MENTIRAS QUE NOS CONTAM

Travestidas de verdade ou com roupagem douta e solene, muitas são as mentiras que nos contam e que nós, devido à insistência dos pinóquios ou desistência nossa, acabamos por aceitar como verdades ou com elas convivemos sem nos questionarmos o suficiente. Se não quisermos dar-nos ao trabalho de procurarmos nos pergaminhos da História, é-nos bastamente suficiente o exemplo da crise actual e do momento que as gentes deste país dolorosamente vivem.
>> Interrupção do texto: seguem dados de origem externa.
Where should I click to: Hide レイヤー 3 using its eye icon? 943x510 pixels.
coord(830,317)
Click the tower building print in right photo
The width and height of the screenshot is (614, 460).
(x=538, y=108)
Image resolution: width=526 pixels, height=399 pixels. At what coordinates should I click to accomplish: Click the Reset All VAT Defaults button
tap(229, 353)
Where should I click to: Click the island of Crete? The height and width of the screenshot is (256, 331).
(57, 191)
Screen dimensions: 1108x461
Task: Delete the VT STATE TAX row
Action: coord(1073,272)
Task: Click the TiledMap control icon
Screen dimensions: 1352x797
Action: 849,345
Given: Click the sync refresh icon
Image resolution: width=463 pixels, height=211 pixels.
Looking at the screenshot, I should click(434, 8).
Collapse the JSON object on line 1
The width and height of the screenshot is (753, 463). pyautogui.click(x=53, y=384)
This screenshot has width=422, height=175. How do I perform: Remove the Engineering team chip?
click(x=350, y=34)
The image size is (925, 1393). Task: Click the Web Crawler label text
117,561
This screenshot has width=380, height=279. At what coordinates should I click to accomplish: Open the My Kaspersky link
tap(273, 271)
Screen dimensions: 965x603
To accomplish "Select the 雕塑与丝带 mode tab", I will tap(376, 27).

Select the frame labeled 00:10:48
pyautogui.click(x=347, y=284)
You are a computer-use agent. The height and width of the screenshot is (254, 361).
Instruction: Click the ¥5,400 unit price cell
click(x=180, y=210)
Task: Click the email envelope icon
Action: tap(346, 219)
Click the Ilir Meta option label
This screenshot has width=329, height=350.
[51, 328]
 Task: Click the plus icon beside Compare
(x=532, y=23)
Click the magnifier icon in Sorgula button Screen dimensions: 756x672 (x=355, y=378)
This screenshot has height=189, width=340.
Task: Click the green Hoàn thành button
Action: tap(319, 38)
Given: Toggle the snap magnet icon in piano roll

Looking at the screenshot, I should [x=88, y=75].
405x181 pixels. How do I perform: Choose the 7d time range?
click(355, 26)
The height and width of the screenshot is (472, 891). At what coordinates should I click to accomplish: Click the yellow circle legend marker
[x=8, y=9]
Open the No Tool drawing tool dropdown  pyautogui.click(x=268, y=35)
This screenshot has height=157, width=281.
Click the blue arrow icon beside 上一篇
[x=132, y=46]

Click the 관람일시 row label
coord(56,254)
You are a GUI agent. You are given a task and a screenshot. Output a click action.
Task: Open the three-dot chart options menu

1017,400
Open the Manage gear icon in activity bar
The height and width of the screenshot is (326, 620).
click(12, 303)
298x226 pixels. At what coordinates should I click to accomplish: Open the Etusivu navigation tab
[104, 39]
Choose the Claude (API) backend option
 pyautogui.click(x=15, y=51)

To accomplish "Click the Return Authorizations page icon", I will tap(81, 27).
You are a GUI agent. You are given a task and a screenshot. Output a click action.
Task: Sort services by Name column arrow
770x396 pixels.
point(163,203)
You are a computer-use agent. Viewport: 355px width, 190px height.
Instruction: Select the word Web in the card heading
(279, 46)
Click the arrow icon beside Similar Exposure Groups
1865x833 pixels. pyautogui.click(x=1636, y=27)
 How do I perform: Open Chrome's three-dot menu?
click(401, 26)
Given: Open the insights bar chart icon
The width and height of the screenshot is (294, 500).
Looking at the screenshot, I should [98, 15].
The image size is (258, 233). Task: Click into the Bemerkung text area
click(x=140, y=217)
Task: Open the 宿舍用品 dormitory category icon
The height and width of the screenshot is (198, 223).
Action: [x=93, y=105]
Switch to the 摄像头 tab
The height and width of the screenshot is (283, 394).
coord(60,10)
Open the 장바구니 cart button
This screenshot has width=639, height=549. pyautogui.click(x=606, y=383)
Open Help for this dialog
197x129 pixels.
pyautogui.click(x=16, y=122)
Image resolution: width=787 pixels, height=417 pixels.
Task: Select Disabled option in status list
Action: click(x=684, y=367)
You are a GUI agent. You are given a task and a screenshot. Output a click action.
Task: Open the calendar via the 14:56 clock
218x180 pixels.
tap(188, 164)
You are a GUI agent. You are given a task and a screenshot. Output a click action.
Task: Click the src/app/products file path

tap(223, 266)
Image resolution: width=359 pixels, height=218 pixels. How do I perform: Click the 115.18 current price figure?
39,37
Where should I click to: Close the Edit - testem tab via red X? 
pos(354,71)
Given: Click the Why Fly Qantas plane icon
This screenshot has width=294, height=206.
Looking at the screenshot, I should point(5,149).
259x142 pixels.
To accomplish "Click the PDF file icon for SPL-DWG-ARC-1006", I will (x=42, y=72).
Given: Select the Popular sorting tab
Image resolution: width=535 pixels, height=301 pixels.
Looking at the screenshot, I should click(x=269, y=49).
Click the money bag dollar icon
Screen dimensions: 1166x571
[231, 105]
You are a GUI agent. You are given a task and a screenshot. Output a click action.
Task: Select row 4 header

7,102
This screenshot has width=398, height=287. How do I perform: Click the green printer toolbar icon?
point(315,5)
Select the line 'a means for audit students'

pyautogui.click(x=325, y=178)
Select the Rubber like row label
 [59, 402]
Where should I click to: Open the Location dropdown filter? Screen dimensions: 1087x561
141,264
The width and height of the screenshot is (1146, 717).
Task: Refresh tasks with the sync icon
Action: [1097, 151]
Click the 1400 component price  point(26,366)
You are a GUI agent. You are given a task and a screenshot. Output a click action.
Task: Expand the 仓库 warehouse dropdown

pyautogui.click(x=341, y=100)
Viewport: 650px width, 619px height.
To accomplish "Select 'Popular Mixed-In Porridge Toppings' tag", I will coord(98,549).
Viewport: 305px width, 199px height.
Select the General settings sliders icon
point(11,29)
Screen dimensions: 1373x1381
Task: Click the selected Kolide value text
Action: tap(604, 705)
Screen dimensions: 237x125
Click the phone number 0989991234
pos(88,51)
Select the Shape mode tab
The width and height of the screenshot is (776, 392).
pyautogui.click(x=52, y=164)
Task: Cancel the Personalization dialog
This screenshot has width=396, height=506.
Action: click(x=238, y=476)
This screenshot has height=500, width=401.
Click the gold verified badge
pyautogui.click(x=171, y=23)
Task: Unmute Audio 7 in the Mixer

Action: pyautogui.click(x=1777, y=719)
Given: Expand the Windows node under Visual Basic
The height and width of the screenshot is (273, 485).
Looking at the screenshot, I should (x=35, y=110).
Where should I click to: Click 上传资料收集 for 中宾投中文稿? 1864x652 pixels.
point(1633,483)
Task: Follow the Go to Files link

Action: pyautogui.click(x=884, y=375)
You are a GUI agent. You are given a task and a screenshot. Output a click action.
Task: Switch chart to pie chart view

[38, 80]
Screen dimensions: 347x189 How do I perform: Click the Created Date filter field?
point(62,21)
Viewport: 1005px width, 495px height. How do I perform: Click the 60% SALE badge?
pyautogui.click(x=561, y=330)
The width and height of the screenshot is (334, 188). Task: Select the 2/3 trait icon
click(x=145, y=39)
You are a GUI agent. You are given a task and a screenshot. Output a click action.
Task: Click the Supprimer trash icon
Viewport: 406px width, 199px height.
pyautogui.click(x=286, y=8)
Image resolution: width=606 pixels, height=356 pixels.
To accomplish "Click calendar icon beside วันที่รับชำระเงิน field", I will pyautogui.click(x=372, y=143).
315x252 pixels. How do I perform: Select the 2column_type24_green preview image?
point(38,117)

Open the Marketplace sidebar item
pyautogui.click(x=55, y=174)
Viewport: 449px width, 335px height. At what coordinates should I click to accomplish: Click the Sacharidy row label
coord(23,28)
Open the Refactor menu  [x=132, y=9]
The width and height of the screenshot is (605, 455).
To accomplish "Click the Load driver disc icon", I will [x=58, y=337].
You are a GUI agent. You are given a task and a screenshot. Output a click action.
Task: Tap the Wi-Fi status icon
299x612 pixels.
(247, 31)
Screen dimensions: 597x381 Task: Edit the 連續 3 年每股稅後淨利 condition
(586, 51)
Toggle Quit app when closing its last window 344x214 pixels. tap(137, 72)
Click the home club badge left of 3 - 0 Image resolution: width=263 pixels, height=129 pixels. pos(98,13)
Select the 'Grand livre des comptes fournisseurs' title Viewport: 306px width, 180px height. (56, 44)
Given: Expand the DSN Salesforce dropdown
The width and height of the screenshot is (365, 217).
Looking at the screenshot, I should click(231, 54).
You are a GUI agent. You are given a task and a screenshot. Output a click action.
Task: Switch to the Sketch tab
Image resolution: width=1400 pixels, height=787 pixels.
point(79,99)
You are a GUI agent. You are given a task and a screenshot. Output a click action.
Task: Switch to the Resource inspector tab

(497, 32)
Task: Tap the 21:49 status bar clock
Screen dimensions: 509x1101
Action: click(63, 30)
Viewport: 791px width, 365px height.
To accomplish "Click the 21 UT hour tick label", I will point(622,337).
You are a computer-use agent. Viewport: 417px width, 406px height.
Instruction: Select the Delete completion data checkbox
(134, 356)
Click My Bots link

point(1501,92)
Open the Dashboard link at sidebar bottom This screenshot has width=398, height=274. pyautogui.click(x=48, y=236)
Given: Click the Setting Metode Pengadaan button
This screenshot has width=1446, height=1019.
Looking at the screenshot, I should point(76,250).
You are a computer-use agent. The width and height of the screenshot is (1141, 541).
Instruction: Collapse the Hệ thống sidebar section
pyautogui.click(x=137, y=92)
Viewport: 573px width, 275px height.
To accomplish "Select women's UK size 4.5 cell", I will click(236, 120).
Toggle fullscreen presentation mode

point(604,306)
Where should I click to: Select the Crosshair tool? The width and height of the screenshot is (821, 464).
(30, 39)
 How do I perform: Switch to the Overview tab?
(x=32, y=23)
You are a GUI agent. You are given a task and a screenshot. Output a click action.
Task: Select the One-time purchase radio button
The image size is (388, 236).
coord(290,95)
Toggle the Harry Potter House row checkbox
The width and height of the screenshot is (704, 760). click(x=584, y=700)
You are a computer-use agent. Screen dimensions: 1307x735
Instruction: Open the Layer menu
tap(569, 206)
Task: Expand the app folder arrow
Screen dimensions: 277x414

Deixo-vos aqui algumas dessas mentiras que de tanto serem ditas e reditas acabam por nos soar como verdades absolutas.

1. A sociedade faz parte do mercado e não o contrário e este tem a capacidade, por si só, de ser o motor organizativo daquela. Ou seja, a procura do interesse privado é suficiente para produzir o bem comum sem ser necessária a deliberação e a decisão políticas.

2. O Mercado está antes de tudo relegando para segundo plano a economia, pelo que a redistribuição só tem razão de existir em caso de insucesso do mercado. Mercado e economia são um só e toda a organização societal assenta no mercado.

3. O crescimento e a solução para nossos problemas depende unicamente do cumprimento da meta do défice. Ou seja, quando nada restar apenas podemos crescer. Isto se ainda houver pessoas! A este propósito veja-se o artigo de opinião de Maria João Rodrigues no último Expresso.

4. A sustentabilidade do estado Social depende da diminuição dos seus custos, ou seja, da sua redução ao mínimo. Inverte-se a ordem das coisas, já que a sua sustentabilidade depende da criação de riqueza e não da sua redução ou aniquilação. Uma coisa é a sua  eficiência e eficácia e outra a sua destruição. Substitui-se a ideia da redistribuição pela ideia de caridade.

5. A competitividade das empresas depende quase exclusivamente do factor trabalho. Ou seja, a riqueza de uns assenta na pobreza de outros. Esta mentira conjugada com as anteriores resulta numa sociedade de miséria.

6. O desemprego é solúvel numa sociedade de mercado. A verdade, apesar dos discursos, não é solúvel numa sociedade cuja organização assenta exclusivamente no mercado. Aliás a inovação tecnológica contradiz a própria mentira. O prolongamento da idade da reforma é outra das contradições.

7. Menos Estado não significa necessariamente uma sociedade melhor. Só tem sentido definir as funções do Estado depois de respondermos à pergunta: que tipo de sociedade queremos e desejamos. O contrário é pura demagogia e exercício de retórica.

8. O empréstimo da Troika não é um mero apoio. Mais do que um apoio solidário - o que seria normal numa Europa solidária - trata-se de usura, cuja desgraça de uns é a riqueza de outros.

Não nos iludamos, pois o que para nós é mentira é para outros uma verdade absoluta. Imaginem o resultado de todas estas mentiras combinadas, mesmo se em doses diferentes. Que tipo de sociedade resultará dessa amálgama finamente construída? Pois é precisamente o que está a acontecer e isto é apenas o advento de um futuro que há muito vêm destruindo ou nos vêm negando.

Sejamos felizes em seara de gente, mas não calemos a nossa revoltai de indignados.